# Brief
Each line from the one containing "Task: Go to My apps" to the end of the records should be copied exactly, and no other line.

# Data shown
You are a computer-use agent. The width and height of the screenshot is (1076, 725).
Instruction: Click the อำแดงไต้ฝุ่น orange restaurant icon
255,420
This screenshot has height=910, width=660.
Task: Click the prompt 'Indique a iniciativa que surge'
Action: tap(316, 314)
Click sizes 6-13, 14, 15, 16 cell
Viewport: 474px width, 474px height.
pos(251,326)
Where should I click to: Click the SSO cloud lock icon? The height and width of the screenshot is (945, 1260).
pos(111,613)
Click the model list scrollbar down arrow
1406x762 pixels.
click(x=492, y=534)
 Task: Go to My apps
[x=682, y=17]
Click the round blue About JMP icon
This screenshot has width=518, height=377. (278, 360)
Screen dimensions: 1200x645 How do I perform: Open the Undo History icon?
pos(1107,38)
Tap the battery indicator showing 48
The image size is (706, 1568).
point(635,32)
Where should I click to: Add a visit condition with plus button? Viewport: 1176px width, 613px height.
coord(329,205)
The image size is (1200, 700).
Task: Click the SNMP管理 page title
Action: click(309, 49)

# Solved exercise
 Task: Go to My apps
[x=682, y=17]
Click the round blue About JMP icon
This screenshot has width=518, height=377. (278, 360)
Screen dimensions: 1200x645 How do I perform: Open the Undo History icon?
pos(1107,38)
Tap the battery indicator showing 48
The image size is (706, 1568).
point(635,32)
Where should I click to: Add a visit condition with plus button? Viewport: 1176px width, 613px height.
coord(329,205)
The image size is (1200, 700).
Task: Click the SNMP管理 page title
Action: click(309, 49)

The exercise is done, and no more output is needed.